DOCUMENTOS - ARTÍCULOS DE OPINIÓN

MUJERES

"ESTE OTRO MAYO" ALICIA POZA
(La Opinión, 17-5-2008)

Alicia PozaMayo de 2008, cuarenta años después de aquel otro mítico mayo en el que la vida de las sociedades desarrolladas se puso patas arriba. Los principios de autoridad que durante siglos habían funcionado, fueron cuestionados. Yo seguí los acontecimientos a través de la tele, no tenía edad para hacer otra cosa. En blanco y negro veía desfilar ante mí imágenes de chicos y chicas corriendo delante de la policía o parapetados detrás de las barricadas de adoquines. No viví el 68, pero crecí bajo su influencia.

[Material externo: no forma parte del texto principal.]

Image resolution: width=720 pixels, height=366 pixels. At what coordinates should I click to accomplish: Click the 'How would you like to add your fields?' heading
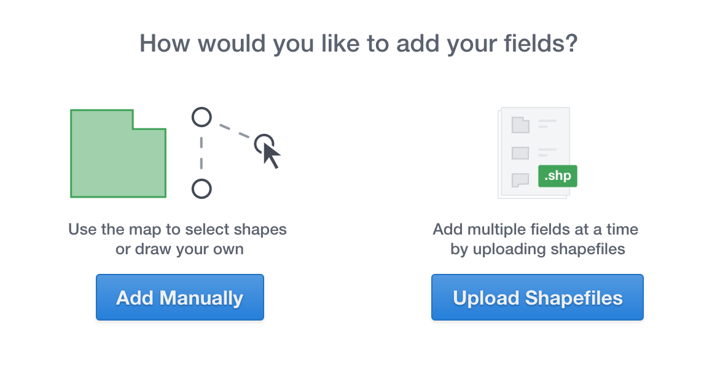point(359,44)
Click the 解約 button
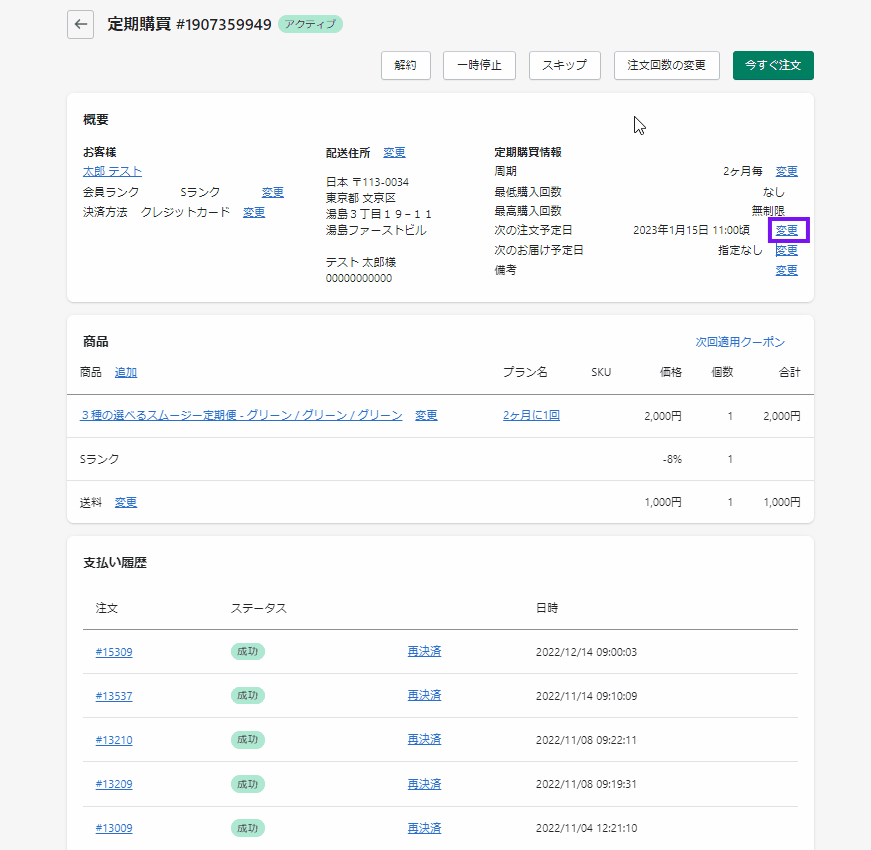Viewport: 871px width, 850px height. click(405, 65)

Cabellos largos y ropas de vivos colores, protestas contra la guerra, rebelión contra el poder de los padres, de las costumbres, del Estado, de la ley. En aquel mayo del 68, la liberación personal y la liberación social se dieron la mano. En la segunda mitad de los sesenta y a lo largo de los setenta, surgieron con fuerza multitud de movimientos sociales: estudiantes, pacifistas, ecologistas, feministas, homosexuales, etc. Mayo del 68 quiso crear una nueva sociedad más justa, abierta y creativa, donde fuera posible la libertad sexual y un trato más cercano entre mujeres y hombres, padres e hijos, profesores y alumnos, patronos y empleados, políticos y ciudadanos. Se buscaba una ruptura total con las jerarquías tradicionales. Para los jóvenes del 68, el viejo mundo ya no se sostenía.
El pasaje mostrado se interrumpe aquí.